Seeds, a tiny form that contains the potential for plant life. But even before sprouting or producing greens or fruits, they have so much to offer, just as they are. Most seeds are rich in fiber, good fats and protein. Furthermore, many are a good sources of various vitamins, minerals and other valuable nutrients. Here, I give an overview of the benefits of three seeds in particular (I’ve reviewed these because they are found in this week’s recipe).
Nutrition – Mucilage, monounsaturated and polyunsaturated (omega 3 & 6) fats, soluble fiber, lignans, B vitamins (B1, B6), folate, calcium, iron, magnesium, manganese, selenium.

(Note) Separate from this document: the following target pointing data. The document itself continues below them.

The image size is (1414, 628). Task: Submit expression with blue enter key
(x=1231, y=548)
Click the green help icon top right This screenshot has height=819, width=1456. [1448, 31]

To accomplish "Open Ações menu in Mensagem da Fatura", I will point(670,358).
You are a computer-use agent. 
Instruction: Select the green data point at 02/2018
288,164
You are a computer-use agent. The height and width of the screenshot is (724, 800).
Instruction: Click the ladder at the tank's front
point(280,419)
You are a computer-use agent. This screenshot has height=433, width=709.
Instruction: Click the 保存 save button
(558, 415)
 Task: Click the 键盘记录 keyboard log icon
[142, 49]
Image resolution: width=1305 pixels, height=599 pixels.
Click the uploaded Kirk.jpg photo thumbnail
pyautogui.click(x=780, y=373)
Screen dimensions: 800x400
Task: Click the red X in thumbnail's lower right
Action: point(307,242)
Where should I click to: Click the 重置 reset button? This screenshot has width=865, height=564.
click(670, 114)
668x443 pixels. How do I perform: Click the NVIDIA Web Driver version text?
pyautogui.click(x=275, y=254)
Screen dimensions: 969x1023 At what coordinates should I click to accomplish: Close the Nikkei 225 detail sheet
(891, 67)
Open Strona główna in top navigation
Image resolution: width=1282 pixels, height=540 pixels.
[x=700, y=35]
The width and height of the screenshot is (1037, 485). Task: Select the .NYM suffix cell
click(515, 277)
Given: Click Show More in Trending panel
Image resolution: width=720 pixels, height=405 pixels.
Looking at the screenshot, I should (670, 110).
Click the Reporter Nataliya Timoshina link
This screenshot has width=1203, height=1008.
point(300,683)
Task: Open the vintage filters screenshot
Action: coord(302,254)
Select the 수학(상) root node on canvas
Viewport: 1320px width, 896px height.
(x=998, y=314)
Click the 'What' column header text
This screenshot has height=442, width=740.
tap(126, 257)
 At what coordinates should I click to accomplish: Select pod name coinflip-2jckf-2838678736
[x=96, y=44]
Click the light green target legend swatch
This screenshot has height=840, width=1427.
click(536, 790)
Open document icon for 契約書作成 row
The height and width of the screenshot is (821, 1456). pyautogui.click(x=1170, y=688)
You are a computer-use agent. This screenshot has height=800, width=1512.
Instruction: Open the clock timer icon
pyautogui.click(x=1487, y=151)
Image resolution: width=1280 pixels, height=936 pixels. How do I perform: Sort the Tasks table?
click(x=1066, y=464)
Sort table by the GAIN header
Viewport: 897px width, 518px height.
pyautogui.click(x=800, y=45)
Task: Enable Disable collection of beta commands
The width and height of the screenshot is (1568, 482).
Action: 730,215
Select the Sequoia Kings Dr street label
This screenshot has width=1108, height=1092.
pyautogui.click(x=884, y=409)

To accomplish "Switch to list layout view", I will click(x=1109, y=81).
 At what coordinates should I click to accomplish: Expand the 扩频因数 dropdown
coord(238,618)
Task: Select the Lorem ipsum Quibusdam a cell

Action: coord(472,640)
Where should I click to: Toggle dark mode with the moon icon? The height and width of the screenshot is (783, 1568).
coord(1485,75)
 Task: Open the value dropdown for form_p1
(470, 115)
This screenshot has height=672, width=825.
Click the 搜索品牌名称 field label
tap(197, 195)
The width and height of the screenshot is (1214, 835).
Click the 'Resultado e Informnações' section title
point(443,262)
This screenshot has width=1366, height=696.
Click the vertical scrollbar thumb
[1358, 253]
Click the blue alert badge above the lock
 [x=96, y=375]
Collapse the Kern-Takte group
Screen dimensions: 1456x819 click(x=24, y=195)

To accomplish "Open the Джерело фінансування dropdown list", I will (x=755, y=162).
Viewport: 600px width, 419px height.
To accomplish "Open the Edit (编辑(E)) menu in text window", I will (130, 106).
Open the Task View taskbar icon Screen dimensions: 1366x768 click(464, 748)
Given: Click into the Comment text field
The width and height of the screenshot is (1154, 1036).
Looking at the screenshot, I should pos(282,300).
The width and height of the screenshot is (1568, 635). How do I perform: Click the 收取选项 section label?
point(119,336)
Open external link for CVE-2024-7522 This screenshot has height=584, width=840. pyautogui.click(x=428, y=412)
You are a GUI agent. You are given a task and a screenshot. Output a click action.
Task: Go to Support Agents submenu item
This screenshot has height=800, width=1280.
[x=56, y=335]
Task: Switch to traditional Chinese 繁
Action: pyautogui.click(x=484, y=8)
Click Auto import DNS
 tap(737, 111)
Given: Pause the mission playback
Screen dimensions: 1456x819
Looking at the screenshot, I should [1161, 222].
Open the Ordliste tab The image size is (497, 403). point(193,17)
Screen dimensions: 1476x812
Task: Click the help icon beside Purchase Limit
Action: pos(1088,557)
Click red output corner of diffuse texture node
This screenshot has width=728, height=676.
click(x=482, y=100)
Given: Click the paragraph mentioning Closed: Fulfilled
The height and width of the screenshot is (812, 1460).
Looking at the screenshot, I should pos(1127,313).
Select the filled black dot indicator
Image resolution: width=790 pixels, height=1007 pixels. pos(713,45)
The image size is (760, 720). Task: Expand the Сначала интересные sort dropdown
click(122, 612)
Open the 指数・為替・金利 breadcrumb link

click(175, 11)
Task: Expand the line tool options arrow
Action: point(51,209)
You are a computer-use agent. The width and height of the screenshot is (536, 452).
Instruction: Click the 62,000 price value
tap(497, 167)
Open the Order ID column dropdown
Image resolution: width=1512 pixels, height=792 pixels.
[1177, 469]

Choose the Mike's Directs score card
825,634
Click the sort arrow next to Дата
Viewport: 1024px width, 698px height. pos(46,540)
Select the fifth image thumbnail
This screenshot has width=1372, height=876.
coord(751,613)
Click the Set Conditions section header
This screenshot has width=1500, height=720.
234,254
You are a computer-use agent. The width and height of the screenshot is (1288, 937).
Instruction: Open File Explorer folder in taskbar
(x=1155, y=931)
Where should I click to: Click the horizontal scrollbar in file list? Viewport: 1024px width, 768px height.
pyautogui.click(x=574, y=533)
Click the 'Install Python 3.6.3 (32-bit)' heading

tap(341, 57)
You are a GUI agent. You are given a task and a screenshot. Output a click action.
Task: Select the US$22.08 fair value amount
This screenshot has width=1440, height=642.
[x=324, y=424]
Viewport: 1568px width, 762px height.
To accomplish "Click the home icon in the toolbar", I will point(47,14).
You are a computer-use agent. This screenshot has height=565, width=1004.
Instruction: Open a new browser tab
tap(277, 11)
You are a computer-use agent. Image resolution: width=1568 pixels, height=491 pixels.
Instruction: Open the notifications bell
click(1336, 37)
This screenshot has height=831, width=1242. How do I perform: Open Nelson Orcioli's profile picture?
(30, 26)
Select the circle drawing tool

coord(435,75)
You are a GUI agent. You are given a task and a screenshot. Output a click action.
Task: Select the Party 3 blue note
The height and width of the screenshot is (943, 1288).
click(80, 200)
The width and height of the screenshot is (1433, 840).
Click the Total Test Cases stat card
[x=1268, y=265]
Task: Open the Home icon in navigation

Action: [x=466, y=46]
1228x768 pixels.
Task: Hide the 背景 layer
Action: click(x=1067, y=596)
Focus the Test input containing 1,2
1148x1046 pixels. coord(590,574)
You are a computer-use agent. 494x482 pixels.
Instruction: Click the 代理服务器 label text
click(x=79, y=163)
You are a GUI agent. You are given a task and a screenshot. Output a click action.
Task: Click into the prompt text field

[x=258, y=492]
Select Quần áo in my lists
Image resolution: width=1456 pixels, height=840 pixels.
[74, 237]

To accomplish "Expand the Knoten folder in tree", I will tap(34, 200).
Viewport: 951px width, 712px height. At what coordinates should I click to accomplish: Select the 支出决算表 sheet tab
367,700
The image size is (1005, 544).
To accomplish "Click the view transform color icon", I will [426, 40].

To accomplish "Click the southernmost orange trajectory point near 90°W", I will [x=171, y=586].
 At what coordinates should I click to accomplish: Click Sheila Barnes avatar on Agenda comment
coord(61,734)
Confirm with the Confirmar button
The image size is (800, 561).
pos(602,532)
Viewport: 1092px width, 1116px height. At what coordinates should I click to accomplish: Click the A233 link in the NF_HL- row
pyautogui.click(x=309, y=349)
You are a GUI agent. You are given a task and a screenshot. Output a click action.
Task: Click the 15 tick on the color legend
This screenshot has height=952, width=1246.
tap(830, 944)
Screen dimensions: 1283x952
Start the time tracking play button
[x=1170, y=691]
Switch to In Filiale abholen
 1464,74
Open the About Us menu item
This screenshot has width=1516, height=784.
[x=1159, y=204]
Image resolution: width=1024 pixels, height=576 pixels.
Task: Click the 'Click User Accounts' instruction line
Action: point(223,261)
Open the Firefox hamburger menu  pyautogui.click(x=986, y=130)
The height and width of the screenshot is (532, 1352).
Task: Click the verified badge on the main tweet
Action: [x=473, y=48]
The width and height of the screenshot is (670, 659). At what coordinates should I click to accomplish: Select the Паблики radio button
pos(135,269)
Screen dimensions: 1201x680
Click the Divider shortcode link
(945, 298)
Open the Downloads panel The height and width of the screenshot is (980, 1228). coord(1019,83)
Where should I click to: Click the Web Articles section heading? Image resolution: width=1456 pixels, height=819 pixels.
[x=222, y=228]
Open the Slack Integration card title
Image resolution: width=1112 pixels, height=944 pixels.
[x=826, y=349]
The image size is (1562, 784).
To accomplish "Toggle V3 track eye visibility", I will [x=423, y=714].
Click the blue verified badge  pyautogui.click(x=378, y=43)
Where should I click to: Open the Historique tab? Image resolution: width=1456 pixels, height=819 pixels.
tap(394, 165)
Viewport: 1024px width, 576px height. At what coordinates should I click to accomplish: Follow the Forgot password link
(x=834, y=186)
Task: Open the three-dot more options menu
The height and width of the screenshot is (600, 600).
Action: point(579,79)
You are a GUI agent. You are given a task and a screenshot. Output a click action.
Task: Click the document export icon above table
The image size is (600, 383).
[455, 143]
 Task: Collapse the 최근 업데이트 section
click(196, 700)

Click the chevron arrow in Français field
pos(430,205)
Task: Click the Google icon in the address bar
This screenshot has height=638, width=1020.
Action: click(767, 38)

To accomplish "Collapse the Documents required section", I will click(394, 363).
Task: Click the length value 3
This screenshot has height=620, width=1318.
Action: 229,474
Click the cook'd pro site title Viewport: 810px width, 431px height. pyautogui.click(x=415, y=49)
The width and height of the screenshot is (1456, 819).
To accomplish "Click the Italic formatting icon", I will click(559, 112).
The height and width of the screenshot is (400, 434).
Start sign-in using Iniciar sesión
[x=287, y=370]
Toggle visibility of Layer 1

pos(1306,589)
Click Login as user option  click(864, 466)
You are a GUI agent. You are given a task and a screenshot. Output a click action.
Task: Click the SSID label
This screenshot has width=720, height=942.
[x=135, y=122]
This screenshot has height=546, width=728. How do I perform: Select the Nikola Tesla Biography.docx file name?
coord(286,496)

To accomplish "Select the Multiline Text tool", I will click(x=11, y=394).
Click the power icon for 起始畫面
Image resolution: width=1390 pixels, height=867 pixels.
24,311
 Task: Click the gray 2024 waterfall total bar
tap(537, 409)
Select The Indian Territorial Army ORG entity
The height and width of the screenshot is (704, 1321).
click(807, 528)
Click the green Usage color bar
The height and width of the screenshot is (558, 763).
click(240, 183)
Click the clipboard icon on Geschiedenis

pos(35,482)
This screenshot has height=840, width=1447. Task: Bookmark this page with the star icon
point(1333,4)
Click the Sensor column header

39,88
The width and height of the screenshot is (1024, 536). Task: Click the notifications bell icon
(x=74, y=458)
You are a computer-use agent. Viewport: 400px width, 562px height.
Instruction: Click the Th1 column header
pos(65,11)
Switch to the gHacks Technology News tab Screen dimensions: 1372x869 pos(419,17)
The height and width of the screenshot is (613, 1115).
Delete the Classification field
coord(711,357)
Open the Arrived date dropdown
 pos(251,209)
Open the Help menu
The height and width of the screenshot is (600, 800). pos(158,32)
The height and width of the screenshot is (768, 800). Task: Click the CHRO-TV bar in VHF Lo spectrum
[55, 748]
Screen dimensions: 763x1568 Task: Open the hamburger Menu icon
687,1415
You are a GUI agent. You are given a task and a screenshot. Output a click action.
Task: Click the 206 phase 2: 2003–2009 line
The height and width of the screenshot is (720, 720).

Benefits – antioxidant, anti-inflammatory, useful in cases of constipation or diarrhea (used differently to address each), high cholesterol, female hormone imbalance, blood sugar dysregulation, digestive irritation.
Notes – Flax seed is best used ground up (best to grind in small batches at home) and stored in the refrigerator. It’s important to be well hydrated when taking flax seed. Flax seed should be taken away from medication to prevent reduced absorption.
Nutrition – Monounsaturated and polyunsaturated (omega 3 & 6) fats, fiber, calcium, phosphorus, manganese, magnesium, zinc, B vitamins (B1, B2, B3).
Benefits – Antioxidant, weigh management, heart health, blood sugar regulations (for diabetics), strengthen bones and teeth.
Notes – If using whole chia seeds (not ground), soaking in water for 1-2 hours seems to make them easier to digest, allowing for better nutrient absorption.
Nutrition – Monounsaturated fats, fiber, B vitamins (B1, B6), copper, manganese, calcium, magnesium, iron, phosphorus, tryptophan.
Benefits – Heart health, bone health, integrity of hair/skin/nails, anemia, arthritis, blood sugar control.
Notes – May be a potential allergen for some, watch for any reactions.